● WORK REQUEST: When you reach the line that contains "Open the Espresso playlist thumbnail" below, transcribe it and each line after it word for word to the end of the records, omitting pictures.
**** GIVEN RECORDS
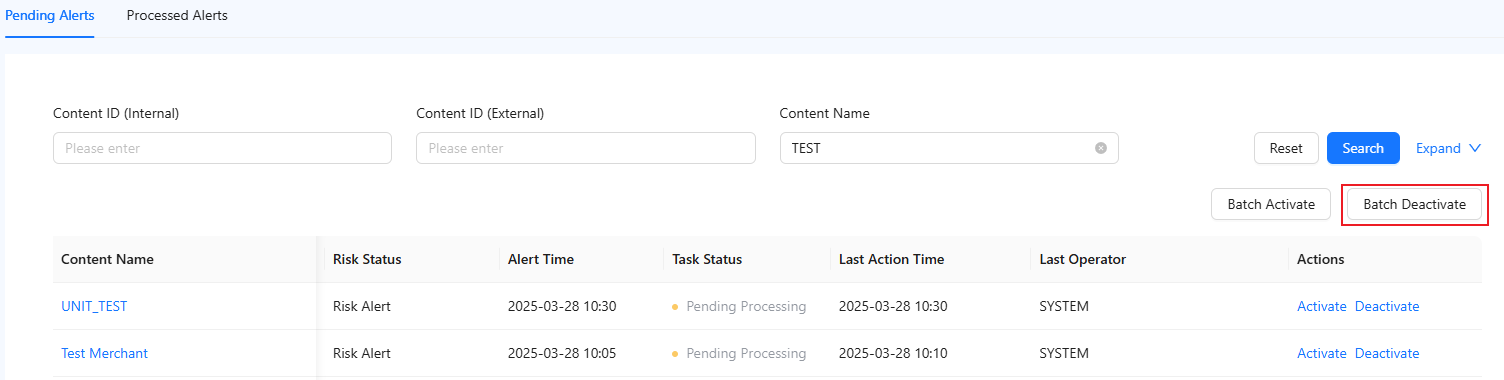
Task: Click the Task Status column header
Action: click(707, 259)
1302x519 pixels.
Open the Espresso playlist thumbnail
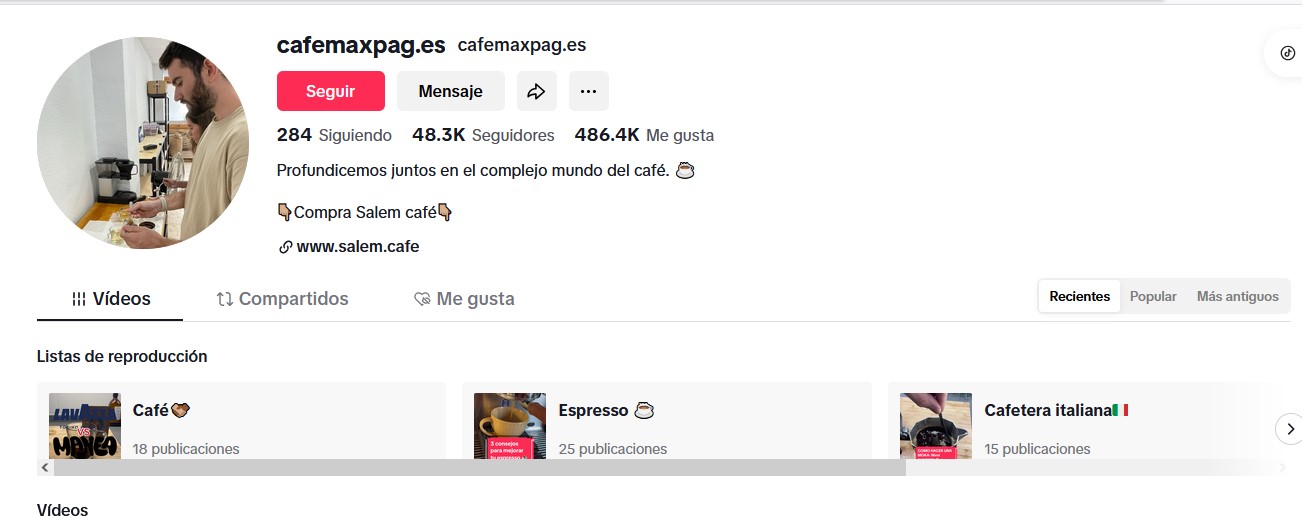coord(510,426)
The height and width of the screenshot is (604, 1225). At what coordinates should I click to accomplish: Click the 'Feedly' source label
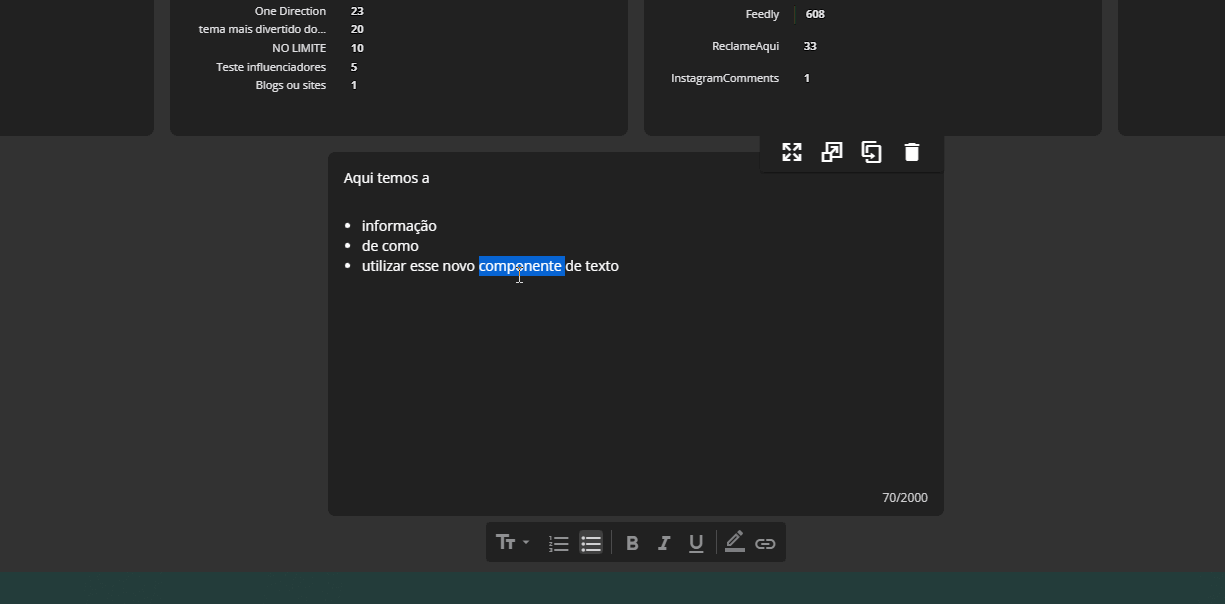[762, 14]
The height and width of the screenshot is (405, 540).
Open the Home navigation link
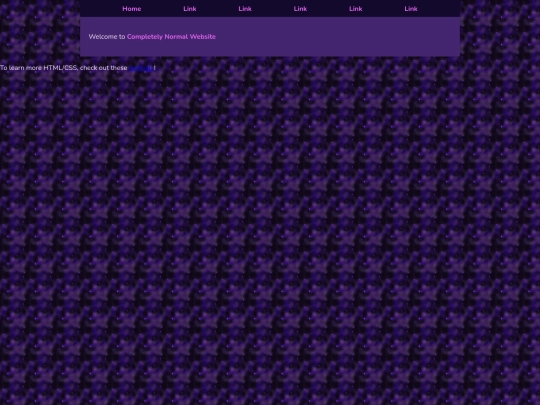132,9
********
● EXERCISE SOLUTION:
Open the Espresso playlist thumbnail
coord(510,426)
The height and width of the screenshot is (604, 1225). At what coordinates should I click to accomplish: Click the 'Feedly' source label
[762, 14]
The height and width of the screenshot is (405, 540).
Open the Home navigation link
132,9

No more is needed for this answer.